Ten years later, Pujols has three National League MVP trophies on his mantel. Barring an epic late-season slump at the plate, Pujols will this year become the first player in baseball history to reel off ten straight seasons with a .300 batting average, 30 home runs, and 100 RBIs. Babe Ruth didn’t do it. Lou Gehrig didn’t do it. Hank Aaron, Willie Mays, Ted Williams, Joe DiMaggio, Musial himself . . . none of them did it. The argument could be made that Albert Pujols is a Hall of Famer before his 31st birthday.

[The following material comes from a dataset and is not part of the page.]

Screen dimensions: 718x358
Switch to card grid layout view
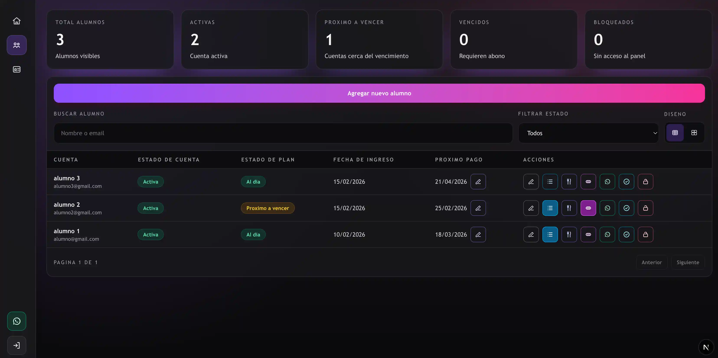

My two daughters saw their first Pujols home run at AutoZone Park in 2004, during a Cardinals preseason exhibition game. They saw him hit another at the new Busch Stadium in St. Louis, during the championship season of 2006. But neither of those shots -- however memorable -- has a seat painted bright red to commemorate where the ball landed. Just inside the rightfield foul pole at AutoZone Park, standing out against the thousands of green seats that fill the rest of the ballpark, is just such a marker. My daughters have sat in that seat. Perhaps someday their children will ask why it’s painted red, and they’ll be told stories of the great Pujols, of all the records he’s broken and championships he’s won. But rest assured, if Grampa is there, the conversation will begin with September 15, 2000.